• _Problem requirements_
Make an exact copy of the lines from the one containing "Task: Click the 'Yes, ...' label right of pie" through the end of the material, including both ends but no pictures.

• _Data in this exercise_
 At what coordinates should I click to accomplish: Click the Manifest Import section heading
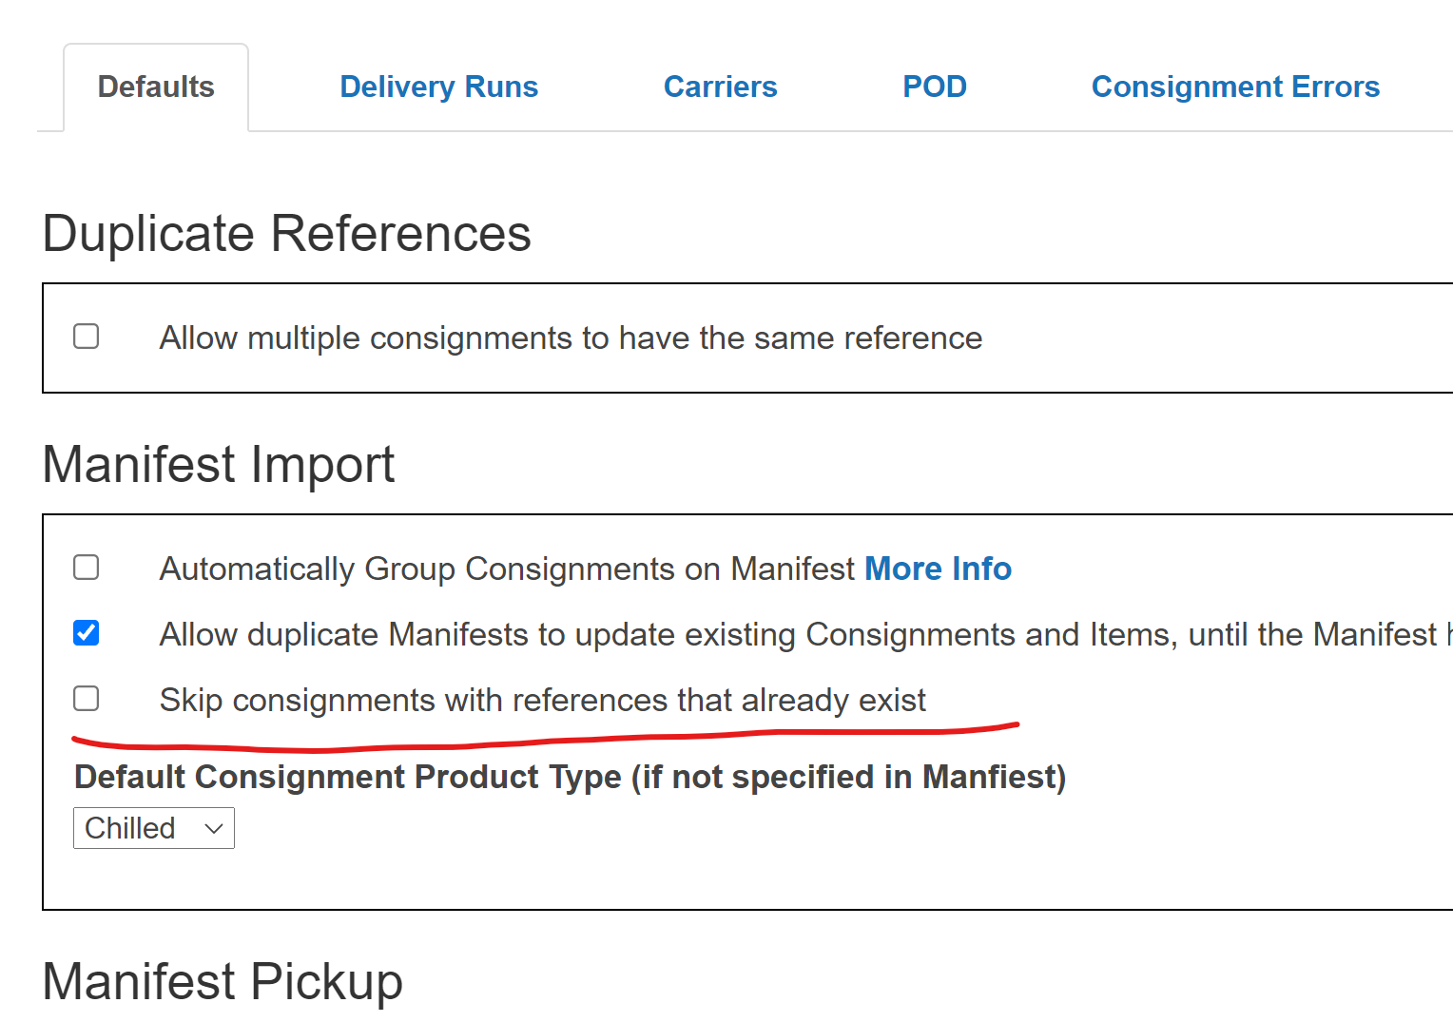coord(219,465)
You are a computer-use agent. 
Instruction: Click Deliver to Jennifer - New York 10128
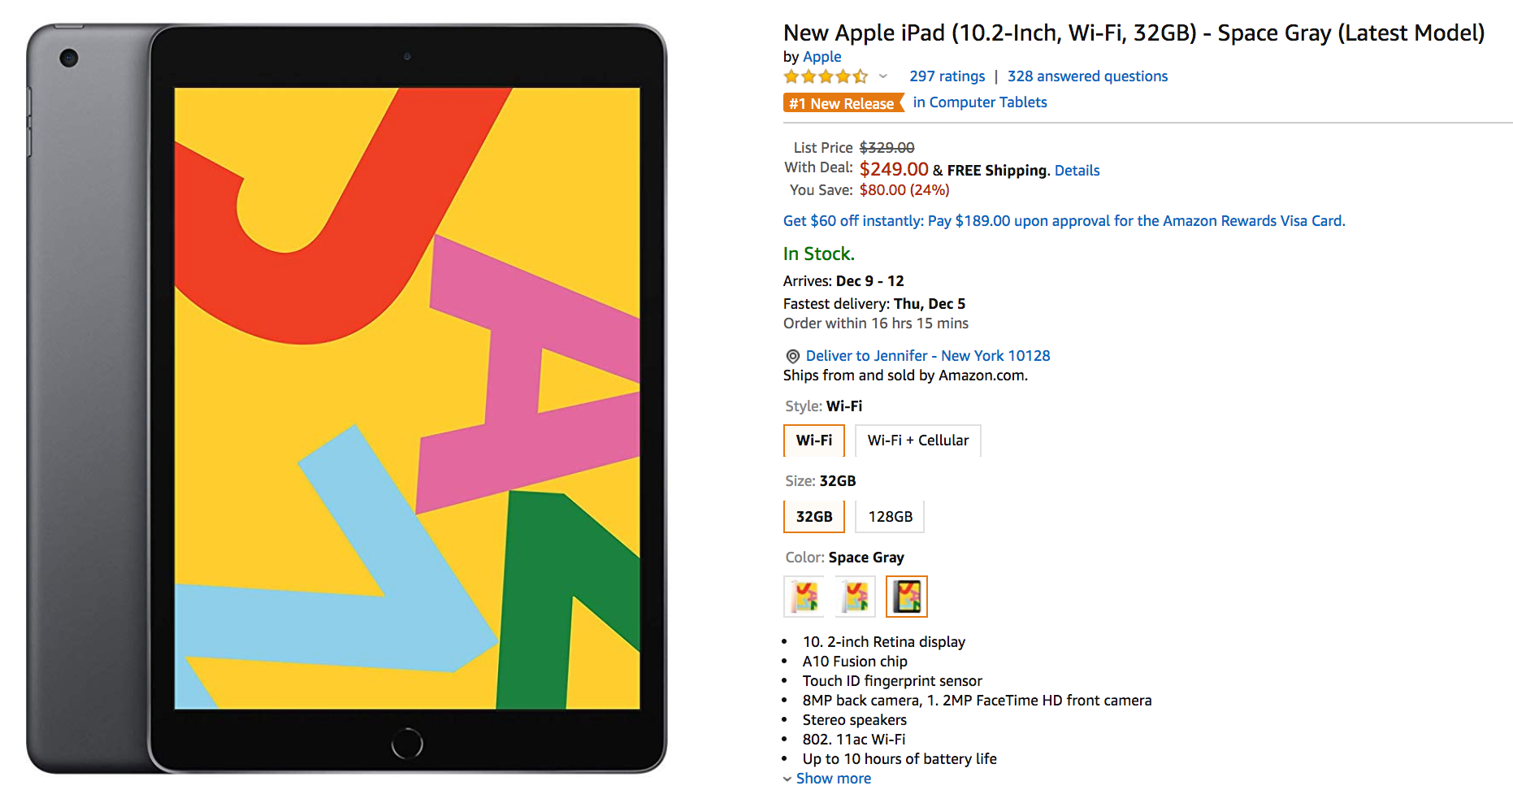927,356
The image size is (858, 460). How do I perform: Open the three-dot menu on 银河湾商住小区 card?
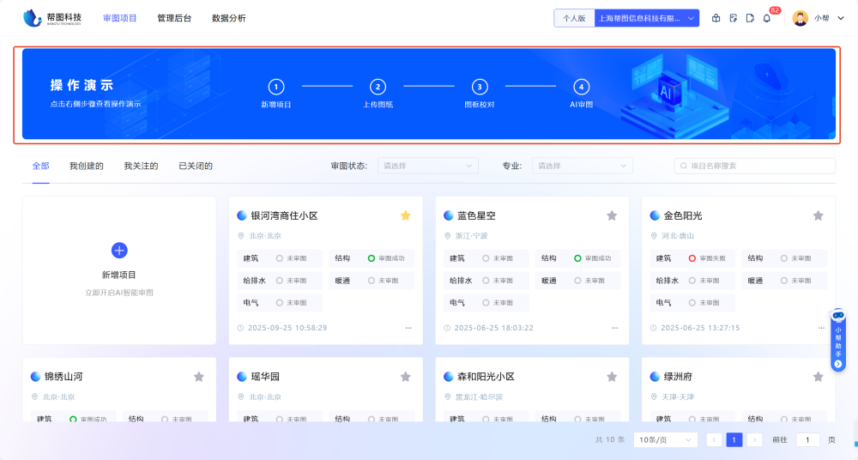pos(408,328)
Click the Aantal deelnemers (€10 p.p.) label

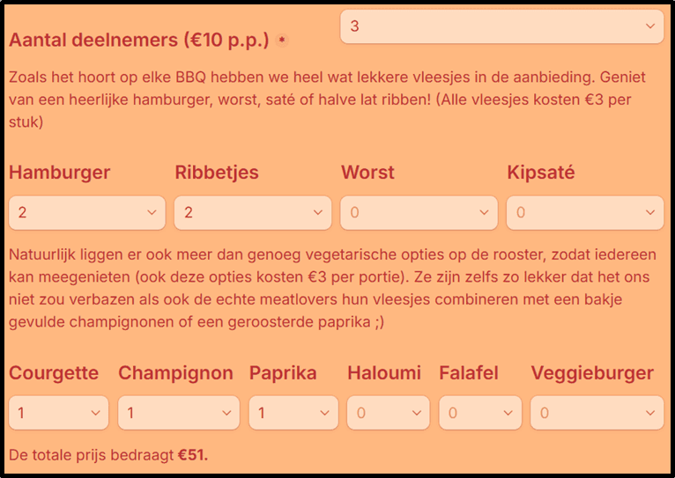tap(140, 40)
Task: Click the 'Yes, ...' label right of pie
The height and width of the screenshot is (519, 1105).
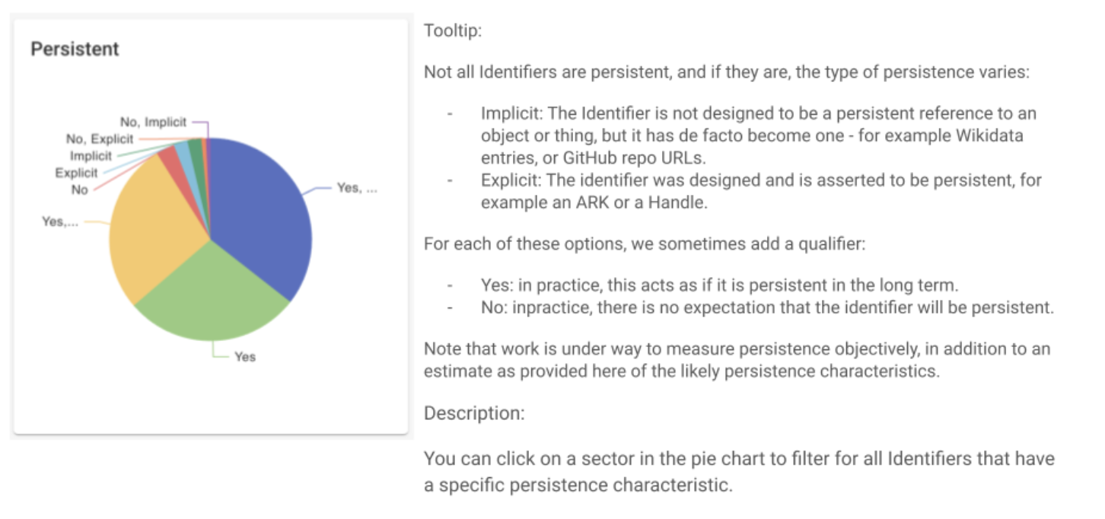Action: click(357, 188)
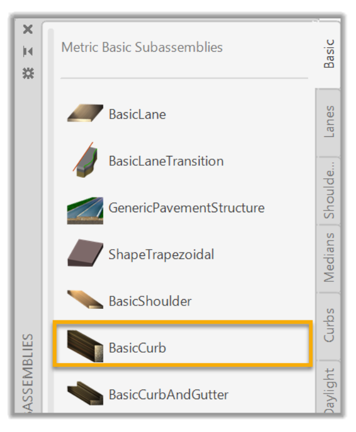Toggle the palette auto-hide icon
356x432 pixels.
coord(27,52)
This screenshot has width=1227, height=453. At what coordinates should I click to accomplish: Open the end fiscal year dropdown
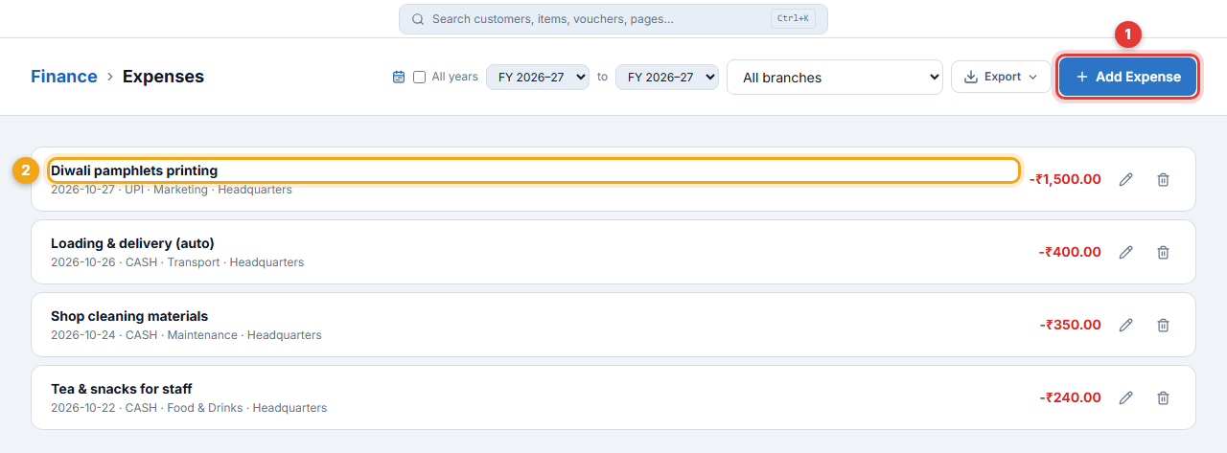[x=667, y=77]
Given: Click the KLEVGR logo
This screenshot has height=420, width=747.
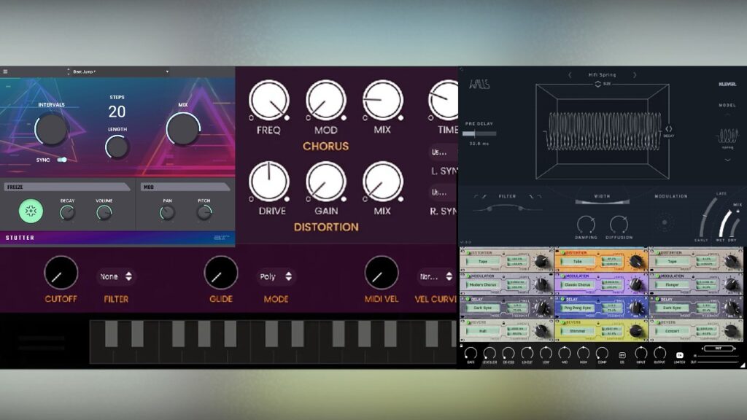Looking at the screenshot, I should click(x=727, y=83).
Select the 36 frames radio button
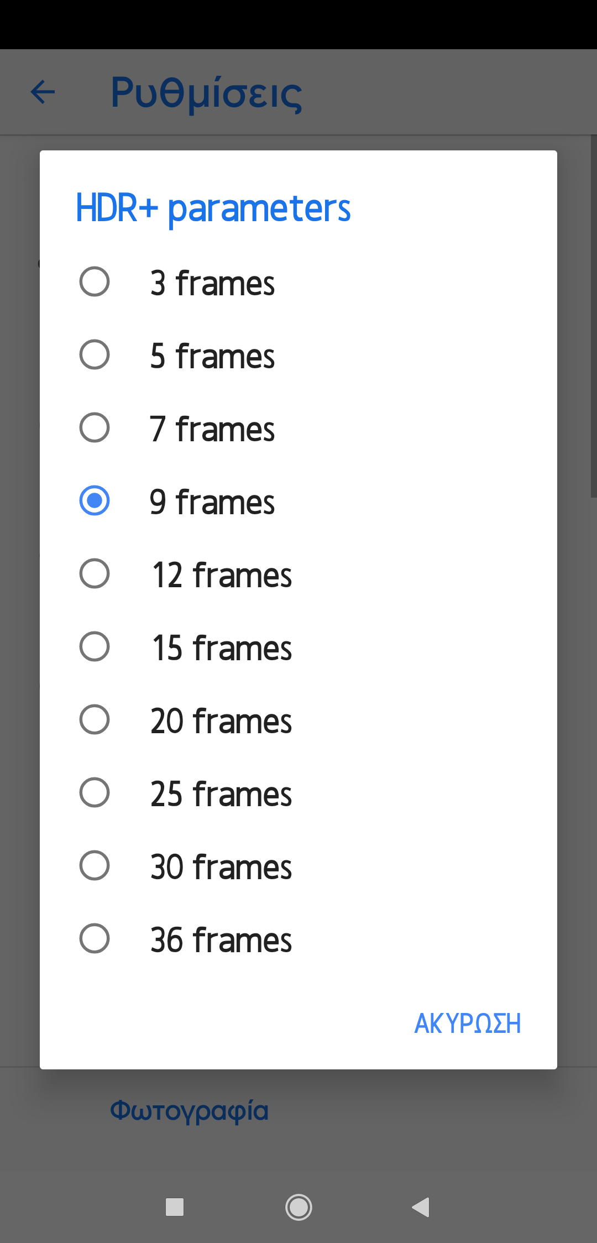 (95, 939)
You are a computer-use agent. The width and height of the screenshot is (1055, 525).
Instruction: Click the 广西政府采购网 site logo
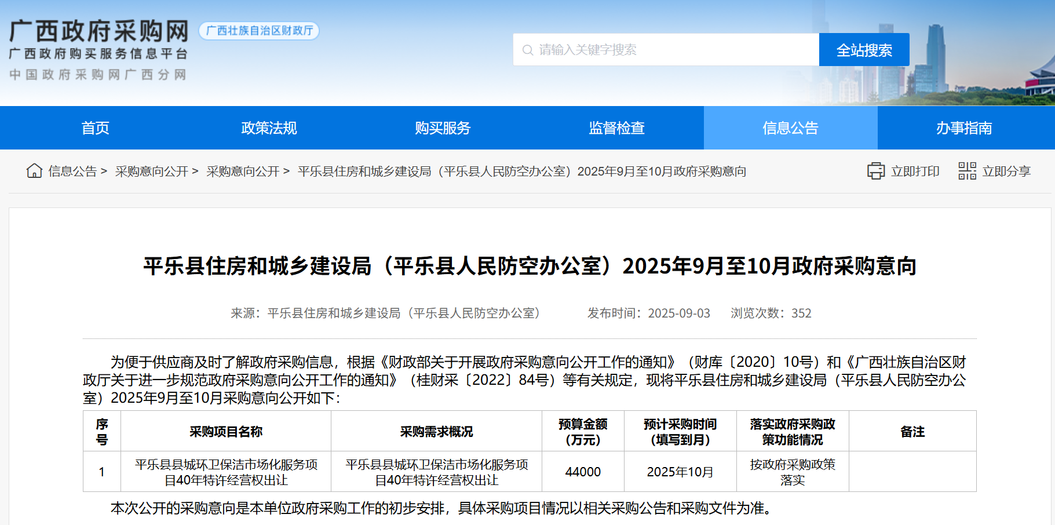pos(99,32)
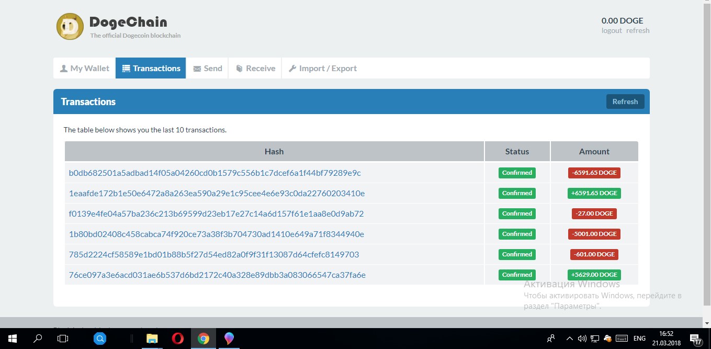Go to the Import / Export tab

322,68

• _Result of the exercise_
Task: Click the 'Yes, ...' label right of pie
The height and width of the screenshot is (519, 1105).
Action: click(357, 188)
Toggle the palette auto-hide icon
356x432 pixels.
coord(27,52)
This screenshot has width=1227, height=453. At what coordinates should I click to accomplish: Open the end fiscal year dropdown
[x=667, y=77]
Given: Click the KLEVGR logo
This screenshot has height=420, width=747.
Looking at the screenshot, I should click(x=727, y=83).
Select the 36 frames radio button
 (95, 939)
You are a computer-use agent. The width and height of the screenshot is (1055, 525).
Instruction: Click the 广西政府采购网 site logo
pos(99,32)
Go to the Import / Export tab

322,68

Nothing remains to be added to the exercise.